Selected passage:
County of Durham v. Daye, 195 N.C. App. 527 (2009)

March 3, 2009 · North Carolina Court of Appeals · No. COA07-1532
195 N.C. App. 527

THE COUNTY OF DURHAM, and THE CITY OF DURHAM, Plaintiffs v. EDGAR R. DAYE and wife ELLA M. DAYE (now both Deceased), Owners; ALL ASSIGNEES, HEIRS AT LAW and DEVISEES of EDGAR R. DAYE and or ELLA M. DAYE together with all CREDITORS and LIENHOLDERS regardless of how or through whom they claim, and ANY and ALL PERSONS CLAIMING ANY INTEREST IN THE ESTATES OF EDGAR R. DAYE and/or ELLA M. DAYE, Defendants

No. COA07-1532

(Filed 3 March 2009)

1. Jurisdiction— dismissal of issue by prior judge—new evidence and new issues

Where a prior judge had granted a Rule 12(b)(6) dismissal of the damages issue, the trial court lacked jurisdiction to enter an order requiring a county to pay damages to defendants in an action arising from a judgment for nonpayment of property taxes. Although defendants argued that there was new evidence and new legal issues, defendants could not pursue their claim without taking steps to have the damages claim brought back into the action.

2. Appeal and Error— interlocutory appeals—jurisdiction continuing in trial court

The trial court retained jurisdiction to enter a final order even though the City had appealed the denial of its motions to dismiss and for summary judgment because those were improper interlocutory appeals.

3. Civil Procedure— Rule 60—damages awarded

The trial court did not have authority to award defendants damages or fees on a Rule 60 motion to set aside a default judgment in a tax foreclosure action. Rule 60 does not provide damages as a possible form of relief; once the foreclosure sale was set aside, defendant could have filed an independent action seeking damages.

Appeal by plaintiff City of Durham from orders entered 19 August 2004 and 14 December 2004 by Judge Wade Barber, orders entered 1 August 2006, 2 February 2007, 14 May 2007, and 1 August 2007 by Judge Orlando F. Hudson, Jr., and judgment entered 1 June 2007 by Judge Orlando F. Hudson, Jr. in Durham County Superior Court. Appeal by plaintiff County of Durham from order entered 1 August 2007 by Judge Orlando F. Hudson, Jr. in Durham County Superior Court. Heard in the Court of Appeals 21 August 2008.

*528 Durham County Attorney, S. C. Kitchen, for plaintiff-appellant County of Durham.

The Banks Law Firm, P.A., by Sherrod Banks; The Roseboro Law Firm, PLLC, by John Roseboro, for plaintiff-appellant City of Durham.

No brief filed on behalf of plaintiff-appellee Chidinma Nweke.

Michaux & Michaux, P.A., by Eric C. Michaux, for defendantsappellees.

GEER, Judge.

Dataset records:

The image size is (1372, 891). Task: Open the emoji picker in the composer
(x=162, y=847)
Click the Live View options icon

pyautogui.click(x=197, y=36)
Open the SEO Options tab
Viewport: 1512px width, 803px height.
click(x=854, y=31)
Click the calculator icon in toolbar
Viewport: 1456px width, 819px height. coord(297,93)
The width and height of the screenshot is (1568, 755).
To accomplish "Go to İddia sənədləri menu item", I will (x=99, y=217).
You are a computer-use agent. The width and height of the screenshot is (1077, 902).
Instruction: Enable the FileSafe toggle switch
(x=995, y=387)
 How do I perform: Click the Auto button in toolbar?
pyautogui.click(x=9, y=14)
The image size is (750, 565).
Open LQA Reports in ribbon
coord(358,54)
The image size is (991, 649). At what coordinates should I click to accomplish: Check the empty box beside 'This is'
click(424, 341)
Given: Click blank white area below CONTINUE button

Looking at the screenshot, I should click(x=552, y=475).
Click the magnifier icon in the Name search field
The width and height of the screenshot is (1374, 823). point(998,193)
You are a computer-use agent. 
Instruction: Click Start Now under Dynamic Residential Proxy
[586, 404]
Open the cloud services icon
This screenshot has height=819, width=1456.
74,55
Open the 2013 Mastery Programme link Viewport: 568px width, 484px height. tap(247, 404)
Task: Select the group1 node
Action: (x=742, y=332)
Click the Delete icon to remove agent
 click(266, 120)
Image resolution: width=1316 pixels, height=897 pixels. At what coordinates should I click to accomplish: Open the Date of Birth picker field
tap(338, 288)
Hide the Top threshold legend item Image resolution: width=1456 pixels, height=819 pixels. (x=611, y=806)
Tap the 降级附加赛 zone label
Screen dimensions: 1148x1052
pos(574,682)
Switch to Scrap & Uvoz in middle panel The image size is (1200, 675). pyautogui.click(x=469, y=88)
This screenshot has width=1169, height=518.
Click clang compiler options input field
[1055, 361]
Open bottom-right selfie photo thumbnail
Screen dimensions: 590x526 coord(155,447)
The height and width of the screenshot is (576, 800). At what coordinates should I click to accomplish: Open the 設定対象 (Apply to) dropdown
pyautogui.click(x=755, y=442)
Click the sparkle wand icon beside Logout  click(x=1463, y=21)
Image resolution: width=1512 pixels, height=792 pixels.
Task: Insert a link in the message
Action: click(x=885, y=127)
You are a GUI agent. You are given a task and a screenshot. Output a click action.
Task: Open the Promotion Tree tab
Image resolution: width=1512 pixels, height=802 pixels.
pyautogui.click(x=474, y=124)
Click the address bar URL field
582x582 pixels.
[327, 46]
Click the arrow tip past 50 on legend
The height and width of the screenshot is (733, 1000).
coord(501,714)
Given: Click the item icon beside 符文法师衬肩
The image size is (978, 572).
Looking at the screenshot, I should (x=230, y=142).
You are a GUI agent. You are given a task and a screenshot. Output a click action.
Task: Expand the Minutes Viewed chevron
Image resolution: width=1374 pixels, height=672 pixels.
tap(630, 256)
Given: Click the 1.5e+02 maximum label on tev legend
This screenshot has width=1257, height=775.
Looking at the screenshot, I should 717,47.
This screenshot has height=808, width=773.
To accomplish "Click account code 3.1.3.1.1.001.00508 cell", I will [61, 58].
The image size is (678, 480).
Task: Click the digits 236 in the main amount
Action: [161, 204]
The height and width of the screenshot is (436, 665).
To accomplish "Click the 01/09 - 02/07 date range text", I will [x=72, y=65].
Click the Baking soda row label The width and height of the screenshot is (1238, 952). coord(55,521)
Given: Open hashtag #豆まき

Requirement 1:
Summarize the Durham v. Daye opinion in two sentences.
Requirement 2:
Carry the Durham v. Daye opinion forward from its last line.
The entries were drawn from a separate source.

Answer 1:
The North Carolina Court of Appeals held that the trial court lacked jurisdiction to order the county to pay damages to defendants, since a prior judge had dismissed the damages issue under Rule 12(b)(6). It further held that the trial court kept jurisdiction despite the City's improper interlocutory appeals, and that Rule 60 gave it no authority to award damages or fees on a motion to set aside a default judgment in a tax foreclosure action.

Answer 2:
Plaintiffs, the City of Durham and the County of Durham, appeal from the trial court’s final order requiring the City and County to pay damages and attorneys’ fees to the heirs and devisees of Edgar R. Daye and Ella M. Daye, the defendants in this case. Defendants had filed a motion pursuant to Rule 60 of the Rules of Civil Procedure, seeking relief from a judgment by default entered for non-payment of city and county taxes. In that motion, defendants also sought monetary relief for violation of their constitutional rights. With respect to the County, since a superior court judge had already granted the County’s motion to dismiss defendants’ claim for damages against the County, a second superior court judge could not then enter an order requiring the County to pay damages. The order must also be reversed as to the City because the trial court, in granting a Rule 60 motion, had authority only to grant relief from the default judgment, and, in any event, counterclaims—the essence of defendants’ claim for damages—cannot be asserted in tax foreclosure actions. Accordingly, we reverse the trial court’s order.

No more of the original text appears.